**READING TEXT:**

______

Mariner From New Zealand, joined Nov 2001, 25967 posts, RR: 85
Reply 1, posted (9 years 11 months 6 days 14 hours ago) and read 5556 times:
Why is it a tragedy?
Everything has a natural course. Is it "a tragedy" that piston engine aircraft aren't made anymore, or that the Princess flying boat never entered commercial service, or that the Concorde is in museums?
The 747 has a long and proud history. That is the celebration.
United Airline From Hong Kong, joined Jan 2001, 9218 posts, RR: 15
Reply 3, posted (9 years 11 months 6 days 11 hours ago) and read 5276 times:
If Boeing builds the B 747 Advanced and make it very advanced, I am sure the B 747 will live on for a long time to come......
The oldest B 747-400 is around 16 years old. Most airlines are happy with their B 747-400 fleet and they do not need anymore. Should they need major replacement they might place large orders for the B 747 Advanced.
Duke From Canada, joined Sep 1999, 1159 posts, RR: 2
Reply 4, posted (9 years 11 months 6 days 2 hours ago) and read 4997 times:
Quoting BoeingBus (reply 0): Things are looking rather dim for the 747. Unless Boeing announces new orders to keep the line going... the 747 is going away like the 757... a tragedy...
That's what you call a tragedy? Looooolllll! Wooo hoooooooooooo!!!!!!!!!!!!!! Hahaahaaaahahaaaaaaaaaaaaaaaa!!!!!!!!!!!!!!!!!!!!!! ROTFL!!!!!!!!!!! I'd take a tragedy like that any day!
Dude, seriously, a tragedy is a 747 fatally crashing. Not it no longer being produced. Yes, this is the natural course. The 747 has been produced for a very long time and has seen a lot of service. How is the line ending tragic? The Chevy El Camino was one cool car, but they no longer make it. Neither do they make the historic Model T ford. Is that a tragedy?
I don't mean to make fun, I just think this use of the word tragedy is funny. A tragedy is a real serious thing, not a word to be used lightly, and at the same time, a model getting too old for production is, as already stated, quite natural and expected.
LTBEWR From United States of America, joined Jan 2004, 13257 posts, RR: 16
Reply 6, posted (9 years 11 months 6 days 1 hour ago) and read 4873 times:
For the last couple of years, almost if not all of Boeing's production of 747's have been for non-USA airlines, and mostly for Asian airlines (China and JAL), and about 50-50 Freighters and Pax versions. There are plenty of used 747's gathering dust in the desert, so if some needs one, they can buy a used one for the fraction of the price of a new a/c. When I took the tour at the Boeing 747 line/assembly plant in Everett, they were only deliveing about 3 a month. The 777 is delivering at a faster rate and in many cases had really replaced the 747 for pax use. Unless there is a large number of orders from those whom need to replace 747's, can afford to buy/lease them, are suitable for their needs, and don't choose Airbus 340 or 380 series a/c's then perhaps the 747 will go the way of the 757 has already done, and the 767 will in a couple of years. Also, Boeing will have to consider the 747 Advanced, but if the order book doesn't look good, then they will not have the number of orders to cover their development costs.

______

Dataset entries
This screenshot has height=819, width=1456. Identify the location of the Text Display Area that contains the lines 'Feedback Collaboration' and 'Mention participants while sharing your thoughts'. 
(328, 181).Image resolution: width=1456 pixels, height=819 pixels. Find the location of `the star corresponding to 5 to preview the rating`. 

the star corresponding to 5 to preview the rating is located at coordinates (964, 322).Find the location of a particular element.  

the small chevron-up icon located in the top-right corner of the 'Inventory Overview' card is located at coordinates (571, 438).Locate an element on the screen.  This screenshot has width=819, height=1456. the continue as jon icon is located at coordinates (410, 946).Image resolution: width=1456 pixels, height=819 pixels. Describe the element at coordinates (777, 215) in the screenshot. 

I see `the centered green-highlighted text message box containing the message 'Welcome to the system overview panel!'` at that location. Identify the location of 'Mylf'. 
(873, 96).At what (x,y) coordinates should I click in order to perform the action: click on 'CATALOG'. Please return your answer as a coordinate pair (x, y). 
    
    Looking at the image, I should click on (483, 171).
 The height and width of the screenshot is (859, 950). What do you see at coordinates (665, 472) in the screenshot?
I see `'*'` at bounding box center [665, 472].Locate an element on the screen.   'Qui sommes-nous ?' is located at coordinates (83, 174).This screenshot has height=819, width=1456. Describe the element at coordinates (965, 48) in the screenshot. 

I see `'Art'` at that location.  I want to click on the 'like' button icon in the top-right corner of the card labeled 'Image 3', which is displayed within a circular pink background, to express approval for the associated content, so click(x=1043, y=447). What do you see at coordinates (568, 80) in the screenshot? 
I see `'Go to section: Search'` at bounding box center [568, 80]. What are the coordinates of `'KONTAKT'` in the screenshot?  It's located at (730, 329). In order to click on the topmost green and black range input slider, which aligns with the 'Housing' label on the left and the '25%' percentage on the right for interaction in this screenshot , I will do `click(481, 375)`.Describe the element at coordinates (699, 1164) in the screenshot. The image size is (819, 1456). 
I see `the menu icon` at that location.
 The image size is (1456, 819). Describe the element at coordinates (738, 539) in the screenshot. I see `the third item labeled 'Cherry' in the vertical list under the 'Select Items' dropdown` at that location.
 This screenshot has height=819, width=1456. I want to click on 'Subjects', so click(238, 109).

______

**WHAT IS ASKED:**
(a) Reproduce word for word the passage of the 747 forum thread that opens with the words containing "I don't mean" and closes with "natural and expected.".
(b) Carry on the forum thread about the end of 747 production from the point where it stops.

**TASK-BY-TASK OUTPUTS:**
(a)
I don't mean to make fun, I just think this use of the word tragedy is funny. A tragedy is a real serious thing, not a word to be used lightly, and at the same time, a model getting too old for production is, as already stated, quite natural and expected.

(b)
One order of only a handful remaining is huge deal as it means one less month of production line being open...
and to the rest...
I honeslty don't care what many of you may think of whether I used the right word in explaining the probable loss of the 747 for Boeing and its workers. But for me, it will be a very sad day when the queen of the skies is not longer made. So yes I am concerned.
Be sure that if Boeing doesn't get enough commitments for the 747Adv before mid year, this line will close down...
I love the 747 and if it ever goes away... well too me it's tragic to a legacy that defined long distance / high capacity aviation. Yes, nothing lasts forever... but she will always be the best that was ever prduced by Boeing.
HEGAN From Spain, joined Feb 2005, 211 posts, RR: 0
Reply 9, posted (9 years 11 months 6 days ago) and read 4761 times:
The things don't look dim because of the cancellation but for the fact that since the comercialization of the A380 begun (December 2000) Boeing only has sell 53 747. Only 20 of them are for pax; the last order was received in December 2002 and since then every B747 sold are freighters.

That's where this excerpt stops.